-- REQUIREMENT 1 --
Print the product liability passage from "Kalik v. Allis-Chalmers, 658" to "and unmodified condition.".
-- REQUIREMENT 2 --
What statutory citation does the product liability passage give for the Product Liability Act?
-- REQUIREMENT 3 --
According to the product liability passage, why is a manufacturer not liable when injuries result from the mutilation or alteration of a chattel?

-- TEXT SECTION --
■ ■ ■ ■ ■ ■ ■
In the case at bar, the chattels were not being used in a manner intended nor foreseeable. In many jurisdictions which have considered this issue, courts have declined to find a duty of care running from the supplier of the goods to salvage yard workers who allege injury during the scrapping and dismantling of chattels. See High v. Westinghouse Electric Corporation, 610 So.2d 1259 (Fla. 1992); Richmond, Fredericksburg Potomac R. Co. v. Davis Industries, 787 F. Supp. 572 (E.D.Va. 1992); Wingett v. Teledyne Industries, Inc., 479 N.E.2d 51 (Ind. 1985); and Johnson v. Murph Metals, 562 F. Supp. 246 (N.D.Tex. 1983). In a case virtually identical to this one, the United States District Court for the Western District of Pennsylvania analyzed similar cases from numerous jurisdictions and stated

[T]hese decisions do provide a persuasive basis for concluding, as a matter of law, that the dismantling and processing of junk electrical components was not a reasonably foreseeable use of GE's product, and the Court so finds. Accordingly, the allegations of injury as a result of the dismantling and processing of junk electrical components will be dismissed.

Kalik v. Allis-Chalmers, 658 F. Supp. 631, 635-36 (W.D.Pa. 1987).

It has long been the law of this Commonwealth that a manufacturer is not liable when the injuries result from the mutilation or alteration of the chattel. Such intervening conduct severs any causal connection between the product and the injury. Collins Company v. Rowe, Ky., 428 S.W.2d 194 (1968). The Product Liability Act (PLA), KRS 411.300 et seq. codifies this and precludes imposition of liability on a manufacturer in cases where the product has not been used in its original, unaltered and unmodified condition.

The scope of the PLA is as follows:

As used in KRS 411.310 to 411.340, a `product liability action' shall include any action brought for or on account of personal injury, death or property damage caused by or resulting from the manufacture, construction, design, formulation, development of standards, preparation, processing, assembly, testing, listing, certifying, warning, instructing, marketing, advertising, packaging or labeling of any product.
■ ■ ■ ■ ■ ■ ■
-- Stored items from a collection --
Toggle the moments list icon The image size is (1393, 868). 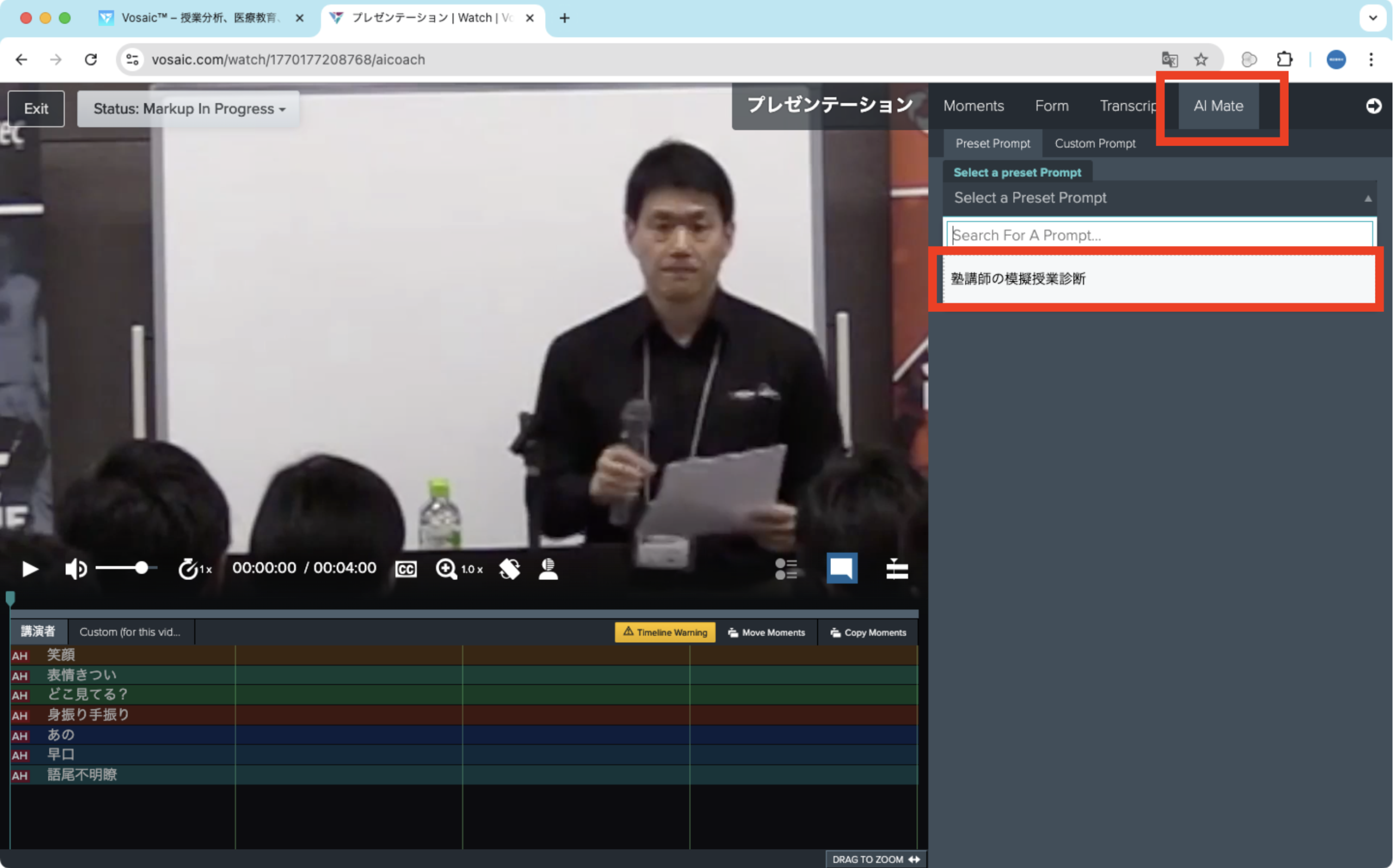(x=785, y=569)
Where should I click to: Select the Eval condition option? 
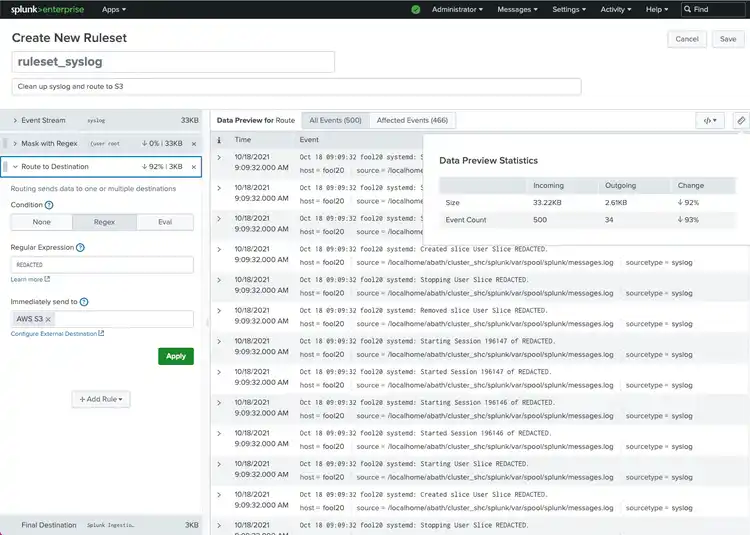pos(165,222)
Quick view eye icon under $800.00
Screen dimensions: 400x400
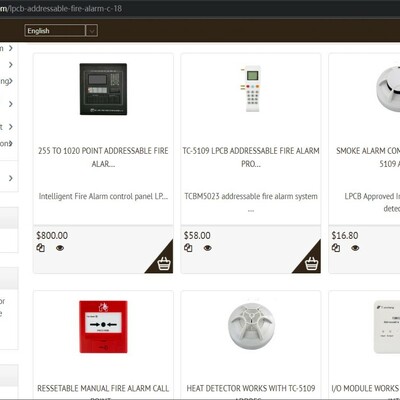click(60, 248)
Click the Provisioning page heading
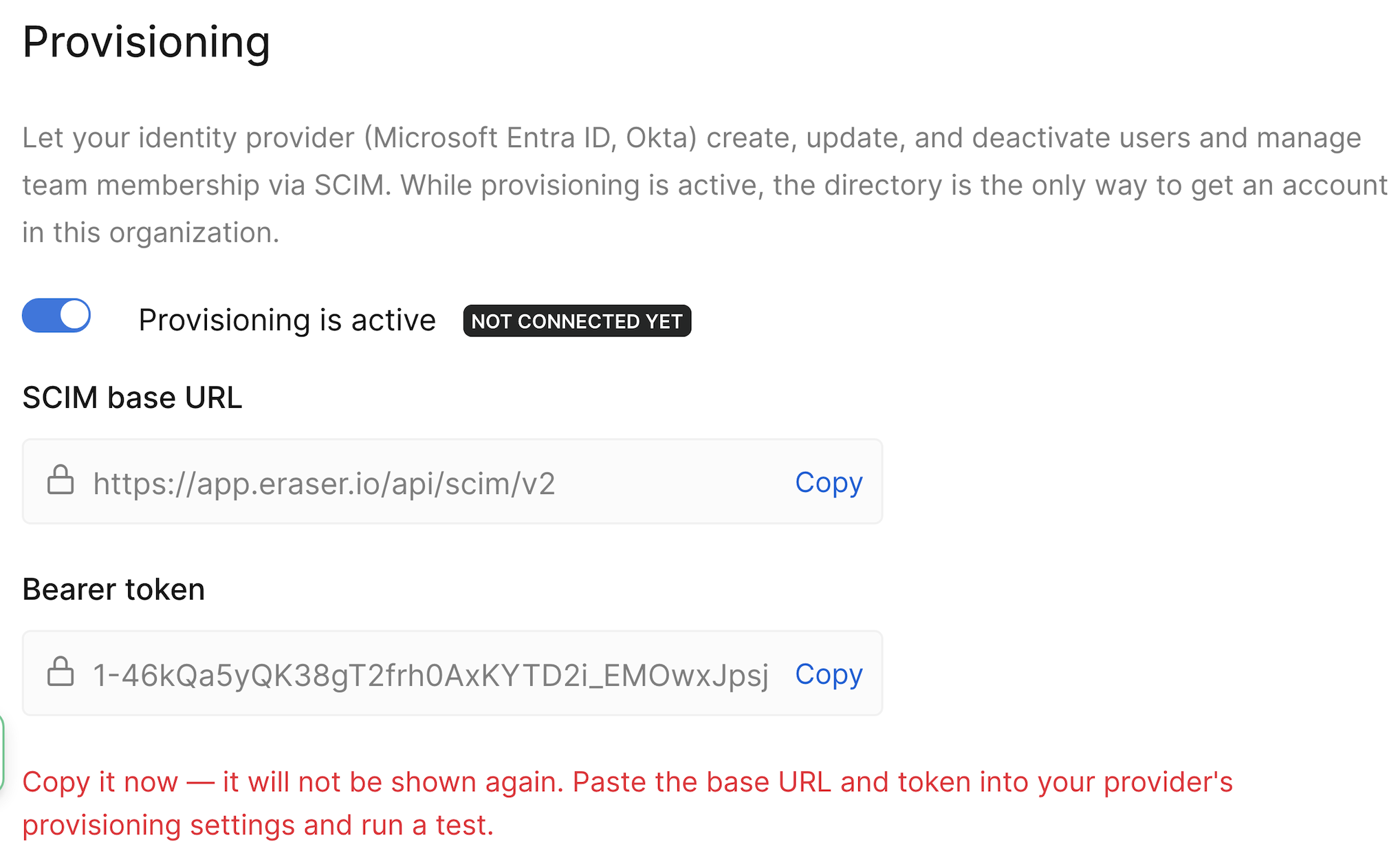The width and height of the screenshot is (1400, 842). tap(146, 43)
■ ■ ■ ■ ■ ■ ■
-- FULL OUTPUT 1 --
Kalik v. Allis-Chalmers, 658 F. Supp. 631, 635-36 (W.D.Pa. 1987).

It has long been the law of this Commonwealth that a manufacturer is not liable when the injuries result from the mutilation or alteration of the chattel. Such intervening conduct severs any causal connection between the product and the injury. Collins Company v. Rowe, Ky., 428 S.W.2d 194 (1968). The Product Liability Act (PLA), KRS 411.300 et seq. codifies this and precludes imposition of liability on a manufacturer in cases where the product has not been used in its original, unaltered and unmodified condition.

-- FULL OUTPUT 2 --
KRS 411.300 et seq.

-- FULL OUTPUT 3 --
Mutilation or alteration is intervening conduct. Such conduct severs any causal connection between the product and the injury.